§ **The problem**:
Turn part of the listing below into a numbered list with no blank lines. Begin at the line that has "Task: Open Heidi Toolson's profile link" and stop after the line that has "Action: point(275,589)", and leave the pictures out.

-- Start Exercise material --

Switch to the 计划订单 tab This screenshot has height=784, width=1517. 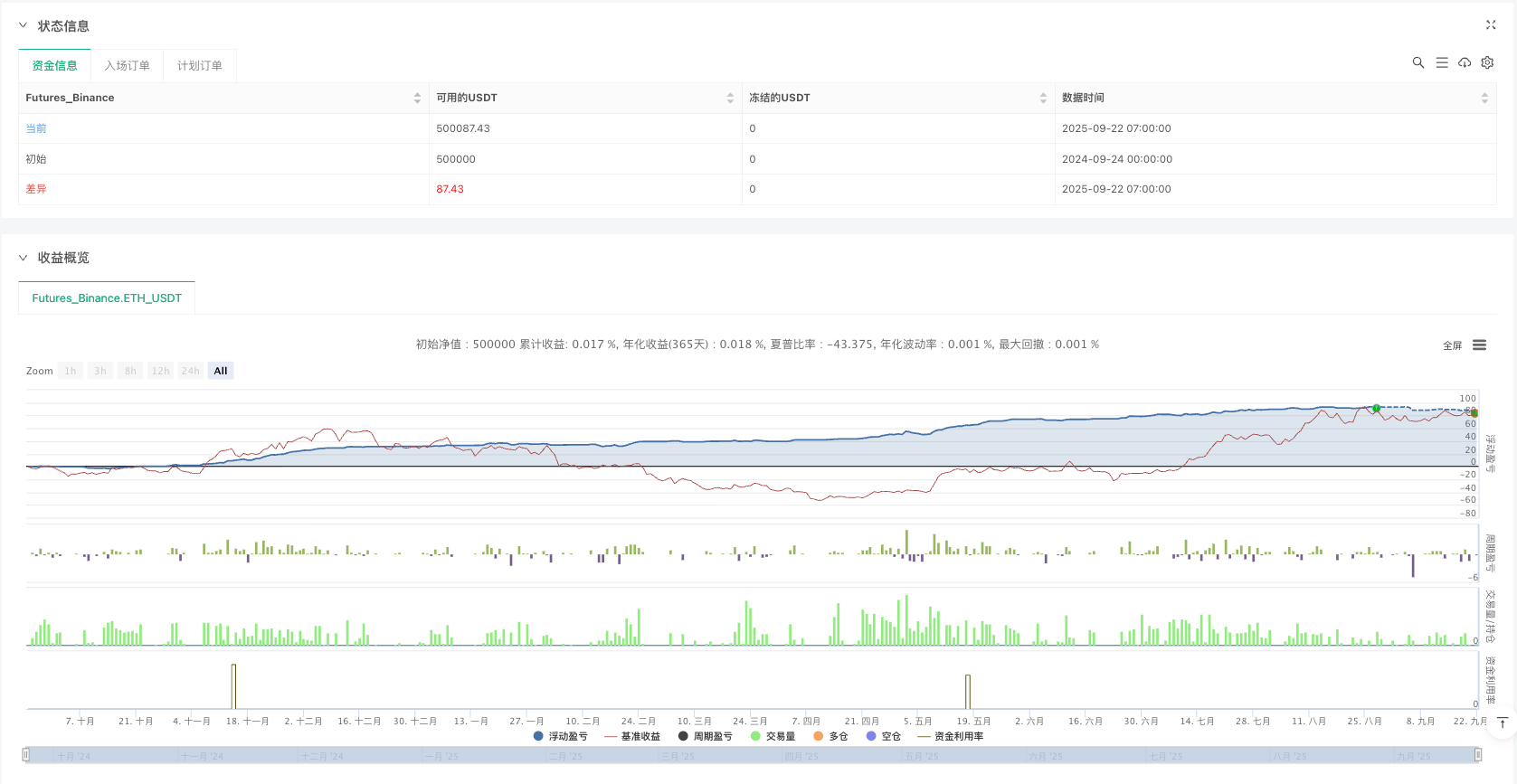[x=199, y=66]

-- End Exercise material --
-- Start Exercise material --

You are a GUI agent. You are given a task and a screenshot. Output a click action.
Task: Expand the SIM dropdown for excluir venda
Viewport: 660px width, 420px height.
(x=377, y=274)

-- End Exercise material --
-- Start Exercise material --

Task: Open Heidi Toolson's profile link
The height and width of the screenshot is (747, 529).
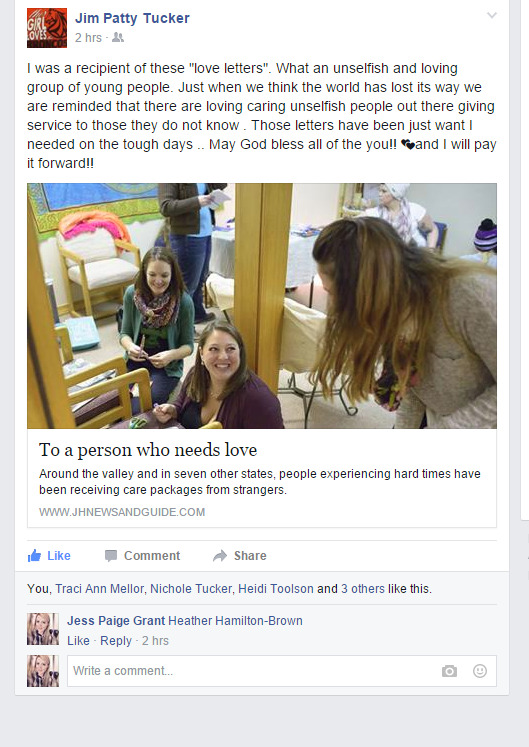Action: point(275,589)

-- End Exercise material --

§ **Solved exercise**:
1. Task: Open Heidi Toolson's profile link
2. The height and width of the screenshot is (747, 529).
3. Action: point(275,589)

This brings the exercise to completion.